**WORK ORDER:**
Repeat every line of the material, character for character.

....................

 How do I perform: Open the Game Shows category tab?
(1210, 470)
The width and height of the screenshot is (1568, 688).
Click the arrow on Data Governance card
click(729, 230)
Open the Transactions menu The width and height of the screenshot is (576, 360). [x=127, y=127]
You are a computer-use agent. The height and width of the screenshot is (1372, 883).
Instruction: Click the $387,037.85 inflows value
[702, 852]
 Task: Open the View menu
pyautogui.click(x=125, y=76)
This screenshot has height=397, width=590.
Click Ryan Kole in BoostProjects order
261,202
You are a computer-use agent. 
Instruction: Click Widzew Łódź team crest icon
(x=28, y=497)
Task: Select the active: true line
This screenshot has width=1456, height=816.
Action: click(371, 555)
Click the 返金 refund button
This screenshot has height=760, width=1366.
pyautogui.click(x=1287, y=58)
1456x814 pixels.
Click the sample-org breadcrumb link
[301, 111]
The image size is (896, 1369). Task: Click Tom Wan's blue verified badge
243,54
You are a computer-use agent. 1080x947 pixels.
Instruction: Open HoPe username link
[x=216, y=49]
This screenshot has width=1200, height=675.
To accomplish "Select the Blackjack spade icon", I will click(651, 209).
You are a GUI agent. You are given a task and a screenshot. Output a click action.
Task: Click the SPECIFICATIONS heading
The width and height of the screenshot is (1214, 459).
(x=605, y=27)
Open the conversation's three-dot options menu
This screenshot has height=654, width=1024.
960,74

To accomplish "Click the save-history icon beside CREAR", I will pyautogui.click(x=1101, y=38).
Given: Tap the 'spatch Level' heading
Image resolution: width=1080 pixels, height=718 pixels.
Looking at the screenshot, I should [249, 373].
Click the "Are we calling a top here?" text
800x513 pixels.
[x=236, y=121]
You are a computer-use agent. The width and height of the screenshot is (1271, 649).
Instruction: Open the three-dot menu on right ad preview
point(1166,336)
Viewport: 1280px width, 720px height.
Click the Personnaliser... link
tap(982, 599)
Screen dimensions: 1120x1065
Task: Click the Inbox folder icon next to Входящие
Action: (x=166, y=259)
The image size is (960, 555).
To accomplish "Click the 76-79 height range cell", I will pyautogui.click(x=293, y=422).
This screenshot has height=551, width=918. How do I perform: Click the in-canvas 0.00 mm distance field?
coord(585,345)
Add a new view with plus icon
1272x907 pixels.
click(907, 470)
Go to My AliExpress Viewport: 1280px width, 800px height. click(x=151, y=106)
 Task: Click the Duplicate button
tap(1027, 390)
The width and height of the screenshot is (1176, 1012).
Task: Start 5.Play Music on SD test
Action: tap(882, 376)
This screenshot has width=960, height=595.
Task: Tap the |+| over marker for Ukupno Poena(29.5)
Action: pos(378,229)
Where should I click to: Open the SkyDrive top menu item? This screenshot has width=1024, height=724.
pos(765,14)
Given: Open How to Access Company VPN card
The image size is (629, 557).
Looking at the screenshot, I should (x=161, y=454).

....................

**EXPECTED ANSWER:**
 How do I perform: Open the Game Shows category tab?
(1210, 470)
The width and height of the screenshot is (1568, 688).
Click the arrow on Data Governance card
click(729, 230)
Open the Transactions menu The width and height of the screenshot is (576, 360). [x=127, y=127]
You are a computer-use agent. The height and width of the screenshot is (1372, 883).
Instruction: Click the $387,037.85 inflows value
[702, 852]
 Task: Open the View menu
pyautogui.click(x=125, y=76)
This screenshot has height=397, width=590.
Click Ryan Kole in BoostProjects order
261,202
You are a computer-use agent. 
Instruction: Click Widzew Łódź team crest icon
(x=28, y=497)
Task: Select the active: true line
This screenshot has width=1456, height=816.
Action: click(371, 555)
Click the 返金 refund button
This screenshot has height=760, width=1366.
pyautogui.click(x=1287, y=58)
1456x814 pixels.
Click the sample-org breadcrumb link
[301, 111]
The image size is (896, 1369). Task: Click Tom Wan's blue verified badge
243,54
You are a computer-use agent. 1080x947 pixels.
Instruction: Open HoPe username link
[x=216, y=49]
This screenshot has width=1200, height=675.
To accomplish "Select the Blackjack spade icon", I will click(651, 209).
You are a GUI agent. You are given a task and a screenshot. Output a click action.
Task: Click the SPECIFICATIONS heading
The width and height of the screenshot is (1214, 459).
(x=605, y=27)
Open the conversation's three-dot options menu
This screenshot has height=654, width=1024.
960,74

To accomplish "Click the save-history icon beside CREAR", I will pyautogui.click(x=1101, y=38).
Given: Tap the 'spatch Level' heading
Image resolution: width=1080 pixels, height=718 pixels.
Looking at the screenshot, I should [249, 373].
Click the "Are we calling a top here?" text
800x513 pixels.
[x=236, y=121]
You are a computer-use agent. The width and height of the screenshot is (1271, 649).
Instruction: Open the three-dot menu on right ad preview
point(1166,336)
Viewport: 1280px width, 720px height.
Click the Personnaliser... link
tap(982, 599)
Screen dimensions: 1120x1065
Task: Click the Inbox folder icon next to Входящие
Action: (x=166, y=259)
The image size is (960, 555).
To accomplish "Click the 76-79 height range cell", I will pyautogui.click(x=293, y=422).
This screenshot has height=551, width=918. How do I perform: Click the in-canvas 0.00 mm distance field?
coord(585,345)
Add a new view with plus icon
1272x907 pixels.
click(907, 470)
Go to My AliExpress Viewport: 1280px width, 800px height. click(x=151, y=106)
 Task: Click the Duplicate button
tap(1027, 390)
The width and height of the screenshot is (1176, 1012).
Task: Start 5.Play Music on SD test
Action: tap(882, 376)
This screenshot has width=960, height=595.
Task: Tap the |+| over marker for Ukupno Poena(29.5)
Action: pos(378,229)
Where should I click to: Open the SkyDrive top menu item? This screenshot has width=1024, height=724.
pos(765,14)
Given: Open How to Access Company VPN card
The image size is (629, 557).
Looking at the screenshot, I should (x=161, y=454).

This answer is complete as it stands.